Aesthetically, the poached lobster and Moulard duck dishes were works of art. The smears of beetroot left on the plate after the dish had been consumed even looked good. In true marathon-style we seemed to hit a wall about now, which was daunting given that there were still four courses to go. But the beef was seared rare and flecked in sea salt and somehow kick started the appetite back in to gear.

Chef Keller was having fun with desserts and definitely wearing his stars and stripes. Huckleberry sorbet (a blueberry and raspberry hybrid from the FL kitchen garden) was tangy, sweet and refreshing. S’Mores was a chocolate pleasure with peanut butter pave, Tahitian vanilla marshmallow and popcorn sherbet and there were cinema kiosk favourites such as Coca-Cola jelly and a root beer truffle (thankfully the chocolately kind) served with coffee.

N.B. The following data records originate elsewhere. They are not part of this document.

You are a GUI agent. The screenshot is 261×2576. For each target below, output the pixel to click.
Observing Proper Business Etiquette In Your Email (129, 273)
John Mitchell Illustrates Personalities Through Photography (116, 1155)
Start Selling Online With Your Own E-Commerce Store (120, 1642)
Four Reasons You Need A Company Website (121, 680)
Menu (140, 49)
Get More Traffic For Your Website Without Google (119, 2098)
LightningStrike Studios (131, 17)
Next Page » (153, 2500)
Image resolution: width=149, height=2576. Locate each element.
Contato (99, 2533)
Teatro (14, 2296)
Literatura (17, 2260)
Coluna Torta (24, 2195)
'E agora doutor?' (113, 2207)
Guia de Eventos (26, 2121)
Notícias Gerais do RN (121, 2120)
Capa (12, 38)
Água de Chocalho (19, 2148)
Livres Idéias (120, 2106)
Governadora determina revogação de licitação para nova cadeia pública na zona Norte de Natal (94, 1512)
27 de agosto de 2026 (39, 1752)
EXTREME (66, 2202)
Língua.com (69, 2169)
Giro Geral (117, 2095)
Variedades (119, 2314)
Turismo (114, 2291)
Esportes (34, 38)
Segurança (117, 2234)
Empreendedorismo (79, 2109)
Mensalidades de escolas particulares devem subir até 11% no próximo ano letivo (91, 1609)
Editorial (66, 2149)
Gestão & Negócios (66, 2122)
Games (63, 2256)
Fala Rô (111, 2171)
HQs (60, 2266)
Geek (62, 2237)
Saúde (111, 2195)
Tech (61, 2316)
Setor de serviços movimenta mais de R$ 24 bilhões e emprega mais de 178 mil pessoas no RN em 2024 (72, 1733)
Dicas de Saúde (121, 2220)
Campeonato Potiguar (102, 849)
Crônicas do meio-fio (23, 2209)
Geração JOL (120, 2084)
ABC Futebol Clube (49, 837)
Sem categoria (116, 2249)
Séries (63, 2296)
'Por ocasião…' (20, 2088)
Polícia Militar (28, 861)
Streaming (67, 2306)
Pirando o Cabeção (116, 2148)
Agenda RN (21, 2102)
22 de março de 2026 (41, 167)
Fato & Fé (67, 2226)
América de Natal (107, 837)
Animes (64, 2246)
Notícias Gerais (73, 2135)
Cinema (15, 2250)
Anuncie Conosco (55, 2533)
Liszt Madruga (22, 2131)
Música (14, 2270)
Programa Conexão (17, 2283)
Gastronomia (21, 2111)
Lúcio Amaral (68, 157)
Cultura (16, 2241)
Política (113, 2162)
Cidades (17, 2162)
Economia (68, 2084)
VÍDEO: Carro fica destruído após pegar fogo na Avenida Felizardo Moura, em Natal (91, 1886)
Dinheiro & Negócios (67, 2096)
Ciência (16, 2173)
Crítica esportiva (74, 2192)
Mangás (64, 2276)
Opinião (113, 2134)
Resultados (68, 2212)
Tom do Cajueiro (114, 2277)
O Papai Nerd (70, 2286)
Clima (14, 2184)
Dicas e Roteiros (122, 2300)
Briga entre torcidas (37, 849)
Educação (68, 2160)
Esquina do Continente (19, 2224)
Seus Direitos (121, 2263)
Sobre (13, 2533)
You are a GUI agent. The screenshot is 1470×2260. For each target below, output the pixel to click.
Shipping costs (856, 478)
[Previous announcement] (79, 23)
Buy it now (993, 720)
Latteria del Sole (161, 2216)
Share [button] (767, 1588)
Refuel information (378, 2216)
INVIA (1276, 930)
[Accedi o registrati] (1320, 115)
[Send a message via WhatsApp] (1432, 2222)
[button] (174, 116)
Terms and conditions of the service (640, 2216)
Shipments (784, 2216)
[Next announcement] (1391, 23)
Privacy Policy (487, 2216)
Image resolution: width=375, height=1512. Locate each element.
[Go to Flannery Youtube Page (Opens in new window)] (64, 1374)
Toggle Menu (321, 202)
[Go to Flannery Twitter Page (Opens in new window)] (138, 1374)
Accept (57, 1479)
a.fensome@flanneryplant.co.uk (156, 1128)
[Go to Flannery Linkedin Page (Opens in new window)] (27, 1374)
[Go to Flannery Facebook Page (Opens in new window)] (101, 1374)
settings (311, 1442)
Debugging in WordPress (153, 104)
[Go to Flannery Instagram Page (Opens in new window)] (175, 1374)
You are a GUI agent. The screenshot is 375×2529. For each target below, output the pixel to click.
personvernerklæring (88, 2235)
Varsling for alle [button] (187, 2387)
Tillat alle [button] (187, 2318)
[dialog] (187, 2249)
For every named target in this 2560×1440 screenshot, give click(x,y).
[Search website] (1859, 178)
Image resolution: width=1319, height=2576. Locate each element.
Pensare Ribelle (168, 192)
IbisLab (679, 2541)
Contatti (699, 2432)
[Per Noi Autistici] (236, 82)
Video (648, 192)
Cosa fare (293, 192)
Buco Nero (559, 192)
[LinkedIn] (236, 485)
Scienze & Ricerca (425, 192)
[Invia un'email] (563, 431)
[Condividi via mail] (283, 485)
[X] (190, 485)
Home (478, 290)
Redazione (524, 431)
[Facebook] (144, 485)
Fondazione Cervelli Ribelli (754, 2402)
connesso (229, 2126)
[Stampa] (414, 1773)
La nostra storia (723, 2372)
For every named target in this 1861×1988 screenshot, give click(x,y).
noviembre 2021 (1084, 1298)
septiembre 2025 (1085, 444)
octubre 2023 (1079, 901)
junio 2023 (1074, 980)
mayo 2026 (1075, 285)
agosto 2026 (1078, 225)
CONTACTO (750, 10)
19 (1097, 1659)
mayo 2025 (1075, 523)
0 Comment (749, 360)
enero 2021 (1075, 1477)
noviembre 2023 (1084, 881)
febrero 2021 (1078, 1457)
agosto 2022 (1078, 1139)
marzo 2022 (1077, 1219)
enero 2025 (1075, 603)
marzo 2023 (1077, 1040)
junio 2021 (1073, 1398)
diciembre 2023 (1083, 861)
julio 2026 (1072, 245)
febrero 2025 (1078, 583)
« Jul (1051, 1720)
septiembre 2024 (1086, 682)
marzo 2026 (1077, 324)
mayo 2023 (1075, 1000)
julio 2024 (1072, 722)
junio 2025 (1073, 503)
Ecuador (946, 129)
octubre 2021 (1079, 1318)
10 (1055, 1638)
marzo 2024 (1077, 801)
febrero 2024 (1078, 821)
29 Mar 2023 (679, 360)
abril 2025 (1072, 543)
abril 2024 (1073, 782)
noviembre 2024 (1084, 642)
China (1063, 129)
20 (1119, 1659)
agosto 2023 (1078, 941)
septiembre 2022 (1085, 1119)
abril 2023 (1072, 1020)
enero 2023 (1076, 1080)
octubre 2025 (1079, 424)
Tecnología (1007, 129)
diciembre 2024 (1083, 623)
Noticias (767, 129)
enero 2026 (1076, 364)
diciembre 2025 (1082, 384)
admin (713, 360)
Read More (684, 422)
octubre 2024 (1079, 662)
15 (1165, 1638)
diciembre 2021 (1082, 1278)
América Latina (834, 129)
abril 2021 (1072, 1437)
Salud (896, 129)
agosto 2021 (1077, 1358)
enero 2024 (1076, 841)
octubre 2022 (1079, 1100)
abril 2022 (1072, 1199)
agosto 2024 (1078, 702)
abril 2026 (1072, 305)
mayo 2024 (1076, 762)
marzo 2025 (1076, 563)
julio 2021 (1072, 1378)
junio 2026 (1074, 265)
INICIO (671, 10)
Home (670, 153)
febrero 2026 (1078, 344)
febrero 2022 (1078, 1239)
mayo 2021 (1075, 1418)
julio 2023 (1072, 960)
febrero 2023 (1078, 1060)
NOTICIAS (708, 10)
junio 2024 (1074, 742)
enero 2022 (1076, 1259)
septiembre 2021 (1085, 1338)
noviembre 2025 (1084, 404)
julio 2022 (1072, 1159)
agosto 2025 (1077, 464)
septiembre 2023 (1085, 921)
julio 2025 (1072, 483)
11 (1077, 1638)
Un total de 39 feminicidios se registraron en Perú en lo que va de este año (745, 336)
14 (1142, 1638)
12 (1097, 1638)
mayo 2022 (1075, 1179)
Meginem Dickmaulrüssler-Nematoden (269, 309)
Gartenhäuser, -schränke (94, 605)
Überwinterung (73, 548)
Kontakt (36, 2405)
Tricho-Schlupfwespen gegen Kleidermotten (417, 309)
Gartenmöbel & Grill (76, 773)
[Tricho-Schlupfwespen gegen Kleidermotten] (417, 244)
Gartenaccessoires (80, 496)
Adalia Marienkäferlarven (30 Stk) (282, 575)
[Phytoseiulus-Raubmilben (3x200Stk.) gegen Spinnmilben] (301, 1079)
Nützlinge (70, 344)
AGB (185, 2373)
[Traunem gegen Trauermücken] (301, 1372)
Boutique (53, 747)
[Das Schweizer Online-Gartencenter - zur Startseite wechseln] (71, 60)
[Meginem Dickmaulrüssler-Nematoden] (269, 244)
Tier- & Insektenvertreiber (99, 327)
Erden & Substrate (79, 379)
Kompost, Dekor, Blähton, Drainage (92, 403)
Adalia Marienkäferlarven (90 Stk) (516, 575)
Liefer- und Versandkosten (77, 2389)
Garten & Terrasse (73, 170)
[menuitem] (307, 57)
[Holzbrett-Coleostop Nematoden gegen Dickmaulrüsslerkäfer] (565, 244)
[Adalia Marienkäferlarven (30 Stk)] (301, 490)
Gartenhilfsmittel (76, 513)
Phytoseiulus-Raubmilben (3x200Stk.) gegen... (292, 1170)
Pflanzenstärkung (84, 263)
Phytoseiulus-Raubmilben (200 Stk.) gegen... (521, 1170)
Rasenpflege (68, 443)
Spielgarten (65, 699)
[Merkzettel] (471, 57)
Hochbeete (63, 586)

It was a nine-course affair (plus some extra plates pushed our way), all served on Keller’s own brand of dinner ware, stacked three plates high for some dishes. There’s no doubt that it’s been a military operation, in planning since April. Each table had a booklet listing and thanking suppliers – Oscar-acceptance speech style. After all, some of them had gone to great efforts – take, for example, the Russian literature professor who supplied the lobsters from Maine. She personally accompanied the crustaceans to the UK.

Keller has huge respect for his chain of suppliers: “Cooking is never as hard as farming,” he told me. “We don’t have the committment of many of the producers who rise early every day.” That may be the case but Keller’s committment to culinary excellence is hard to doubt based on this performance.